Blessed Rafael Arnaiz Baron
1911- 1938

Canonized October 11, 2009
(by Alberico Feliz)

Brother Rafael was not and could not be other than young. His life of only 27 years was framed between a Palm Sunday and an Easter Sunday. His life is condensed principally in his youth, because it is in youth that the most promising hopes are sown and germinated. What is seed and germ today will be flower and fruit tomorrow.

With a brilliant intelligence, distinguished manners, a jovial character, frank and happy, but still, with all this, extremely simple, Rafael, as he grew in age and in development of his personality grew also in spiritual experience and in the Christian life, toward which he felt drawn from his earliest childhood, giving clear signs of an attraction toward the things of God. The Lord roused within Rafael's well-disposed heart the invitation to give himself completely to God by means of a special consecration in the monastic life. It happened that one day Christ crossed his path, and Rafael, following Him very closely, tried to overtake Him, leaving behind his promising career as architect, with all its dreams and prospects, and entering not only once but twice, three, and four times the Cistercian Monastery of San Isidro de Duenas, first as a Novice, then as an Oblate, so that he might be, within the simplicity of the hidden life, a heroic witness of the Passion of Jesus Christ.
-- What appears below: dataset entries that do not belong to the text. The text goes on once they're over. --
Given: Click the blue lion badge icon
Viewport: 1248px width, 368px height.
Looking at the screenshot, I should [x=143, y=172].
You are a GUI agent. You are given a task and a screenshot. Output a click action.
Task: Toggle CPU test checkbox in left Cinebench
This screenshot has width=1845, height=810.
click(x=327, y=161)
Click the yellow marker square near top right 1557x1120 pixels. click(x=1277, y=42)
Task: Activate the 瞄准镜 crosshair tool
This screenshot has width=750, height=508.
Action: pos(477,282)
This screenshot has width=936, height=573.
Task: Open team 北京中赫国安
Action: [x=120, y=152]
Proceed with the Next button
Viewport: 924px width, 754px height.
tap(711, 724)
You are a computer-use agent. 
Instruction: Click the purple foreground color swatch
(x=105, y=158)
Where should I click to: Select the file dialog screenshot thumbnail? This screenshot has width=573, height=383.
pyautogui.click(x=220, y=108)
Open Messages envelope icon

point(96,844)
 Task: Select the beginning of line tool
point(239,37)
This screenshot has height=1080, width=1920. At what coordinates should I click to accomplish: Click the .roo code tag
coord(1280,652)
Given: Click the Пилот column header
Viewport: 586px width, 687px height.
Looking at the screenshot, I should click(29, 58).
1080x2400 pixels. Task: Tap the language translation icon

In his incurable illness of diabetes, he embraced the Cross with an almost savage love and came to desire the will of God with such a deep-seated determination that he made of it his only norm and rule: "I want nothing other than God, and His Will shall be my will . . ." "Happy the man who sees nothing more than the will of God...." "My only desire is to unity myself absolutely and entirely with the will of Jesus...." "I want to die loving the will of God."

The perfume of his life and his numerious writing continues to spread in all directions and to be well received for the good of all those who, through them, enter into contact with his spirituality. It is a spirituality rich in nuances, but it can be condensed within a phrase, which for him covered everything: "God alone!" Fascinated by God, he consumed his life in love. A very significant trait of his spirituality was his heart-felt love for Mary. She was his help and his light, and in her he took shelter with tenderness, confidence, and simplicity.